** Begin PROVIDED PASSAGE **

- Tools
- PCK
Tutorials
Currently, PCK provides several commands to check the consistency between the Pulsar and the storage, including the BookKeeper and the tiered storage (GCS, AWS). This document guides you how to find orphan ledgers, detect missing ledgers, delete under-replicated ledgers, and load inactive topics.
Detect missing ledgers
PCK gets all ledgers from a topic and then tries to find them in the storage. If a ledger is not found in the storage, the missing ledger is output on the terminal. You can use the detect-missing-ledger
command to detect the ledger that exists in the Pulsar metadata but not in the Bookie or the tiered storage.
Detect missing ledgers from Bookie
You can use the sn-pulsar-tools pck bookie detect-missing-ledger [options]
command to detect the missing ledgers from the Bookie.
This table lists available options for the sn-pulsar-tools pck bookie detect-missing-ledger
command.
Option | Description | Required or optional |
---|---|---|
--auth-param | The authentication token for connecting to the Pulsar cluster. | Optional |
--auth-plugin | The authentication method for connecting to the Pulsar cluster. | Optional |
-s , --service-url | The service URL of the Pulsar cluster. | Required |
-z , --zookeeper | The ZooKeeper connection string that the cluster uses. | Required |
-t , --tenant | The tenant of the topic that you want to check. | Optional |
-n , --namespace | The namespace of the topic that you want to check. | Optional |
-t , --topic | The topic that you want to check. | Required |
This example shows how to detect missing ledgers in the example
topic of a locally-deployed cluster.

** End PROVIDED PASSAGE **

- TASKS
• a. Answer these questions from the PCK tutorial:
(i) Which two tiered storage services does it name?
(ii) Where does a ledger exist when the detect-missing-ledger command reports it as missing, and where is it absent?
(iii) Which option supplies the ZooKeeper connection string, and is that option required or optional?
• b. Duplicate the stretch of the PCK tutorial from "Option | Description" through "a locally-deployed cluster.".
• c. Go on with the PCK tutorial, picking up after its last sentence.
The items have no connection to the PCK tutorial.

** Begin ENTRIES SUPPLIED **

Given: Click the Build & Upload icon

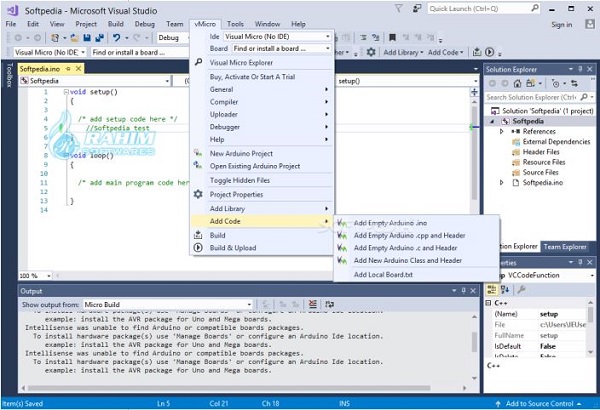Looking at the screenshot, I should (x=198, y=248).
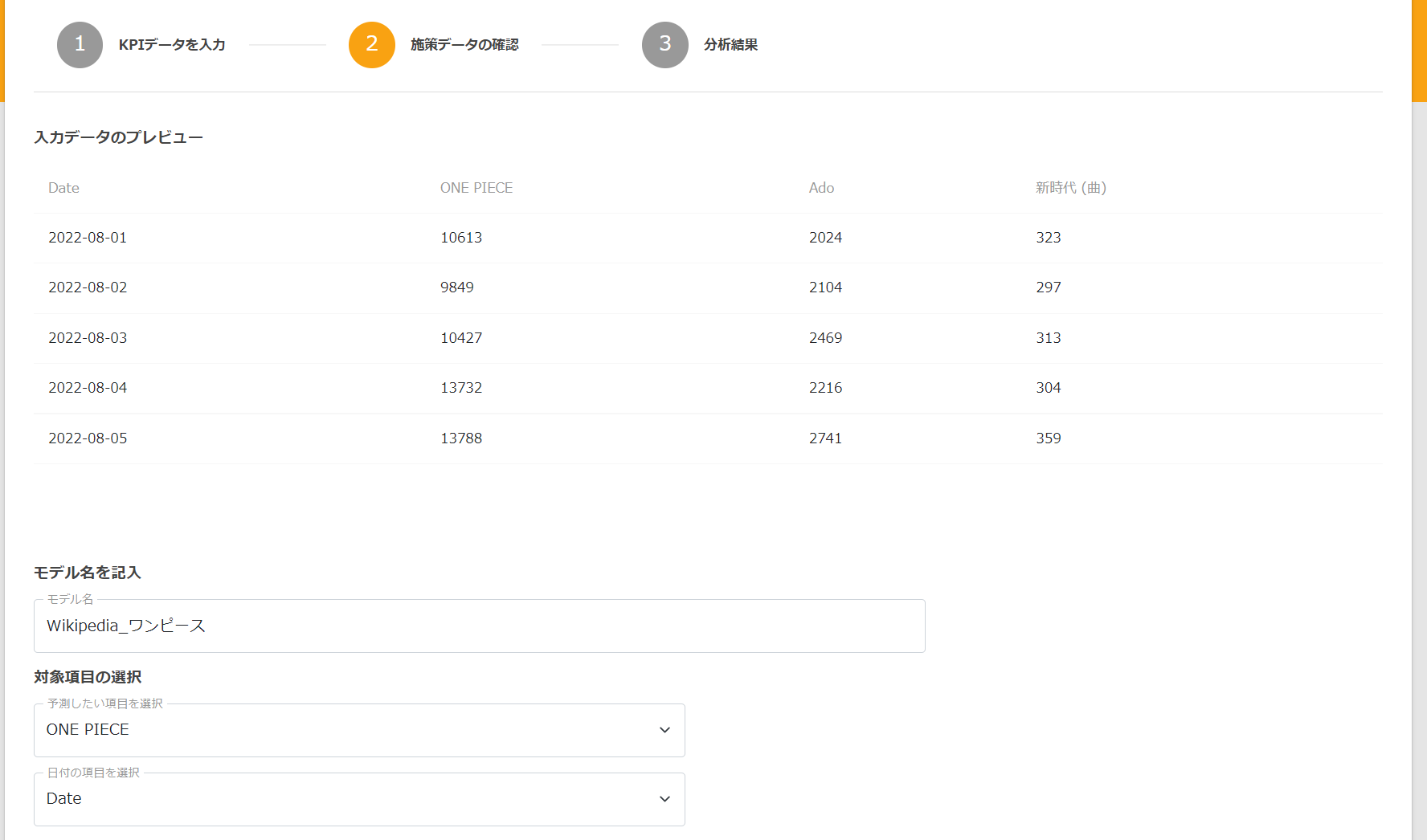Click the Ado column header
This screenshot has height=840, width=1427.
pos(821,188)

** End ENTRIES SUPPLIED **

- ANSWERS IN ORDER
• a.
(i) GCS and AWS.
(ii) It exists in the Pulsar metadata but not in the Bookie or the tiered storage.
(iii) -z, --zookeeper; it is required.

• b.
Option | Description | Required or optional |
---|---|---|
--auth-param | The authentication token for connecting to the Pulsar cluster. | Optional |
--auth-plugin | The authentication method for connecting to the Pulsar cluster. | Optional |
-s , --service-url | The service URL of the Pulsar cluster. | Required |
-z , --zookeeper | The ZooKeeper connection string that the cluster uses. | Required |
-t , --tenant | The tenant of the topic that you want to check. | Optional |
-n , --namespace | The namespace of the topic that you want to check. | Optional |
-t , --topic | The topic that you want to check. | Required |
This example shows how to detect missing ledgers in the example
topic of a locally-deployed cluster.

• c.
Input
/pulsar/sn-pulsar-tools/bin/sn-pulsar-tools pck bookie detect-missing-ledger -z localhost:2181 -s http://localhost:8080 -t examples
The output is similar to:
Output
Detected missing ledger in the topics [example]: []
Detect missing ledgers from tiered storage
You can use the sn-pulsar-tools pck ts detect-missing-ledger [options]
command to detect the missing ledgers from the tiered storage.
This table lists available options for the sn-pulsar-tools pck ts detect-missing-ledger
command.
Option | Description | Required or optional |
---|---|---|
--auth-param | The authentication token for connecting to the Pulsar cluster. | Optional |
--auth-plugin | The authentication method for connecting to the Pulsar cluster. | Optional |
-b , --bucket | The bucket where the data is offloaded. gs:// refers to a GCS bucket and s3a://pulsar-offload refers to a AWS S3 bucket. | Required |
-p , --parallel | The number of topics to be checked at the same time. | Optional |
-s , --service-url | The service URL of the Pulsar cluster. | Required |
-z , --zookeeper | The ZooKeeper connection string that the cluster uses. | Required |
-t , --tenant | The tenant of the topic that you want to check. | Optional |
-n , --namespace | The namespace of the topic that you want to check. | Optional |
-t , --topic | The topic that you want to check. | Required |
Note
If it is not a public bucket, you need to configure the credentials before executing the command.
- For GCS, you need to configure the
GOOGLE_CLOUD_PROJECT_ID
andGOOGLE_CLOUD_SERVICE_ACCOUNT_KEYFILE
as the environment variables. For example, if the bucket located in the projectaffable-ray-226821
and the key file path is/pulsar/key.json
, you need to configure them as below:export GOOGLE_CLOUD_PROJECT_ID=affable-ray-226821 export GOOGLE_CLOUD_SERVICE_ACCOUNT_KEYFILE=/pulsar/key.json
- For AWS S3, you can configure the AWS credentials as the environment variables.
This example shows how to detect missing ledgers in the example
topic of a locally-deployed cluster.
Input
/pulsar/sn-pulsar-tools/bin/sn-pulsar-tools pck ts detect-missing-ledger -z localhost:2181 -b gs://pulsar-offload -s http://localhost:8080 -t example
The output is similar to:
Output
Detected missing ledger in the topic [example]: []
Find orphan ledgers
PCK fetches the topic ledger information from the ZooKeeper and gets the range of the ledgers from the storage. Then, PCK compares them to find the orphan ledger that is not used in that topic. You can use the find-orphan-ledger
command to find the orphan ledger that is not used in the Pulsar topic.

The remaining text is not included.